I tried to use GAPDH, but the results were inconsistent, so I'm thinking about beta-actin, but I'm not sure if it would vary as well as the proteins of interest, being thus unsuitable as a control.
Good question. The choice of loading control may depend on a few variables, including tissue type (neuronal?) and sample preparation (whole cell lysate, nuclear, soluble?).
I quickly read some plasticity articles from Nature Neuroscience to see what high stature articles are using these days, and I found that GAPDH, B-actin, and A-tubulin were all being used (also, I've published before using B-actin as a loading control for hippocampal homogenate). All three controls seem to be valid and accepted.
This makes me worry a little bit about your samples. Maybe the "inconsistent" data are real, and what you are seeing are problems in sample preparation leading to protein degradation, or perhaps your protein assay isn't working correctly.

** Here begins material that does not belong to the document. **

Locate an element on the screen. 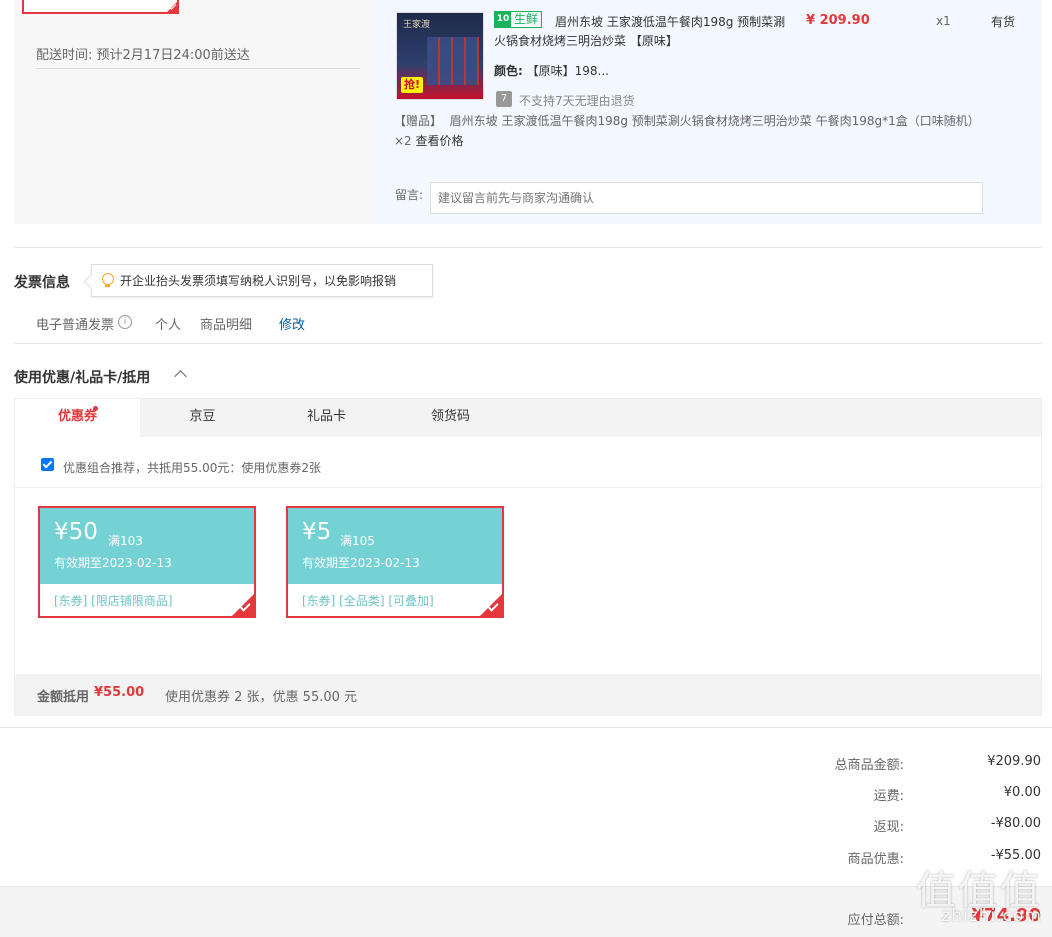 Image resolution: width=1052 pixels, height=937 pixels. thumb-badge: 抢! is located at coordinates (412, 85).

My recommendation is to next time perform both GAPDH and B-actin for controls and compare (you can multiplex a single blot, cut your blot into strips, or run two blots side by side identically loaded, whatever is easier). If they are identical, this points to your sample preparation as opposed to the loading control.
Probably the samples are OK, because we already run the same membranes for 3 other proteins, and all of them were where they should be, the problem seems to be only with GAPDH, because we ran for it several times and some of the bands, in different bands, did not appear.
And yes, it is neural tissue, from rat hippocampus.
I am doing the process with beta-actin right now (and using the computer while it is incubating hehe), because, as you said, in the literature it seems to be a fairly used control; I just wanted to be more sure by asking here.
If the blot from today does not work, I'll probably follow your idea of doing both controls and comparing.